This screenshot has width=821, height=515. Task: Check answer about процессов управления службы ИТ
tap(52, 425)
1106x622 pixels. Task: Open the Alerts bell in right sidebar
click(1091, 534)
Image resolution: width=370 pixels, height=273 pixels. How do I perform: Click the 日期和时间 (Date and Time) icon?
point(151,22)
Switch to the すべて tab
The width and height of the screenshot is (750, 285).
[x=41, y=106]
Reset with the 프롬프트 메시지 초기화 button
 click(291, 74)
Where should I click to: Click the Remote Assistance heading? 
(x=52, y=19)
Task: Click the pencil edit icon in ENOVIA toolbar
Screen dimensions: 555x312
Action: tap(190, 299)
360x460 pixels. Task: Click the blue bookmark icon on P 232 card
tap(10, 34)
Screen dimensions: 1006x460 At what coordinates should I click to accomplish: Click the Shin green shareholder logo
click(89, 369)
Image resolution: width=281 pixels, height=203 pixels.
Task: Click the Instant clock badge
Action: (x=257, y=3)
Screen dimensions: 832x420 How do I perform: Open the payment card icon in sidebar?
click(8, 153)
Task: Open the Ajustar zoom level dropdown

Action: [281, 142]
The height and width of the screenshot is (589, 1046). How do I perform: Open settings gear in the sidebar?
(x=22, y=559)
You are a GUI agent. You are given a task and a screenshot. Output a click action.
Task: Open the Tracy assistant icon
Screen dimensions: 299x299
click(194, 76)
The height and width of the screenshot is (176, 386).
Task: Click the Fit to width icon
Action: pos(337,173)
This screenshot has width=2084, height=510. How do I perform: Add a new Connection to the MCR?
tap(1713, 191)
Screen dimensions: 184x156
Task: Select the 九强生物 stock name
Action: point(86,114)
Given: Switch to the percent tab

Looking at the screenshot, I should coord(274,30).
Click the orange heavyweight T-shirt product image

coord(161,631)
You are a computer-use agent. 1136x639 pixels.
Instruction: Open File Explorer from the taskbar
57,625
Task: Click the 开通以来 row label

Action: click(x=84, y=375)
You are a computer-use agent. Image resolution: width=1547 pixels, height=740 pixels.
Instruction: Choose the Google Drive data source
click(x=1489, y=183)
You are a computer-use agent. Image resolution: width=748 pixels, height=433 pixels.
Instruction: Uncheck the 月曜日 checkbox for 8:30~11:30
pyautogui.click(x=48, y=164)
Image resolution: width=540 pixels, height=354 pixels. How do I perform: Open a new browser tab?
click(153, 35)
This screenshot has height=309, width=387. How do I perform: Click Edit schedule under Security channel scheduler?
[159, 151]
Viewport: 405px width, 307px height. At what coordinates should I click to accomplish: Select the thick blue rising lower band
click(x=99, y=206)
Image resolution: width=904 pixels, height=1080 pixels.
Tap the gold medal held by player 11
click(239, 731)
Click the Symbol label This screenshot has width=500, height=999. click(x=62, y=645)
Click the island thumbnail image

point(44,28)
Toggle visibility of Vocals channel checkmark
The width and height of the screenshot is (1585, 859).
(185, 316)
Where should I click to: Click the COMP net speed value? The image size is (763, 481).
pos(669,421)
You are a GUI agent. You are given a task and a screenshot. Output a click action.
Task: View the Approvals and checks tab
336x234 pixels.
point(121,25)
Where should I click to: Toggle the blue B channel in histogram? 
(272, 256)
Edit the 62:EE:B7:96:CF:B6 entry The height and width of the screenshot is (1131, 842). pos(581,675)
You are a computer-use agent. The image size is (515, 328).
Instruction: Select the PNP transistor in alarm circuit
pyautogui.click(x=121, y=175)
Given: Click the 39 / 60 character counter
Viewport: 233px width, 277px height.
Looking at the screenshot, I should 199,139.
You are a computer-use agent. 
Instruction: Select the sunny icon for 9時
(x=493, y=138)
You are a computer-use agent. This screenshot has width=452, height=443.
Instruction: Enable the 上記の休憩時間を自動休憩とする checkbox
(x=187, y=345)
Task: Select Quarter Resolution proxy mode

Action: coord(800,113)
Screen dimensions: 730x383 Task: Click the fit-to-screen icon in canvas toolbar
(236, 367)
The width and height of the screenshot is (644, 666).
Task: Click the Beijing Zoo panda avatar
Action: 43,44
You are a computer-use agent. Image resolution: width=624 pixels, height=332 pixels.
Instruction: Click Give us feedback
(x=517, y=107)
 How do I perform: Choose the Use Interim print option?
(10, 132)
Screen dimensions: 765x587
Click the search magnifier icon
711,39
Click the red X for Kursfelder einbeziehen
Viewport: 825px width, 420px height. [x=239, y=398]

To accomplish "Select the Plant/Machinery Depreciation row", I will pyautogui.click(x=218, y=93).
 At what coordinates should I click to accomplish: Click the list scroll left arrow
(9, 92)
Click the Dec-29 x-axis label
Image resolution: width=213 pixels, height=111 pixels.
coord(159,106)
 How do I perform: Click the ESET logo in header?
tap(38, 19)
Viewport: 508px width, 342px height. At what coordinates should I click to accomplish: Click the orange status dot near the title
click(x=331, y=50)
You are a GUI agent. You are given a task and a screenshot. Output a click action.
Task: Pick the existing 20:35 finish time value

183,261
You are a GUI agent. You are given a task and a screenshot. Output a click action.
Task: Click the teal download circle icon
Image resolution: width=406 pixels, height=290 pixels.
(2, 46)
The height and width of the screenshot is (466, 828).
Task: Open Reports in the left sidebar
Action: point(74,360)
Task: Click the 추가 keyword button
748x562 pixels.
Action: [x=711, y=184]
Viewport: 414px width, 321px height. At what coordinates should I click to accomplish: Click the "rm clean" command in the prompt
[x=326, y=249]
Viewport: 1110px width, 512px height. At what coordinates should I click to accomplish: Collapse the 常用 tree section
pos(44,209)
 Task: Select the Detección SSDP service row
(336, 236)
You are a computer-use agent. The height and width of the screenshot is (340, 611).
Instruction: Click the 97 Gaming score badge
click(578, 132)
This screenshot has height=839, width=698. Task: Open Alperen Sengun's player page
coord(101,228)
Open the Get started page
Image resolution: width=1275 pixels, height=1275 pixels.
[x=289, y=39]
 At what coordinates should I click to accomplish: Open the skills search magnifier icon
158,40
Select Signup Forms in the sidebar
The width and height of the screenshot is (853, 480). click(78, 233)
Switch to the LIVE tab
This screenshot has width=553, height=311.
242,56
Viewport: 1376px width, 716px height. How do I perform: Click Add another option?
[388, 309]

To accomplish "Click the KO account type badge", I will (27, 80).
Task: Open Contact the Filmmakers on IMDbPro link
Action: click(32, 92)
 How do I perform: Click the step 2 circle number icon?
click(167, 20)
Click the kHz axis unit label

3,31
....
◆ **What you are asked to do**: Wherever the string "agent" appears in the records, copy the whole line.

◆ **Answer for this exercise**:
You are a GUI agent. You are given a task and a screenshot. Output a click action.
You are a computer-use agent. 1136x639 pixels.
You are a computer-use agent. Image resolution: width=1547 pixels, height=740 pixels.
You are a computer-use agent. Image resolution: width=748 pixels, height=433 pixels.
You are a GUI agent. You are given a task and a screenshot. Output a click action.
You are a computer-use agent. The image size is (515, 328).
You are a computer-use agent. 
You are a computer-use agent. This screenshot has width=452, height=443.
You are a computer-use agent. Image resolution: width=624 pixels, height=332 pixels.
You are a GUI agent. You are given a task and a screenshot. Output a click action.
You are a GUI agent. You are given a task and a screenshot. Output a click action.
You are a computer-use agent. The height and width of the screenshot is (340, 611).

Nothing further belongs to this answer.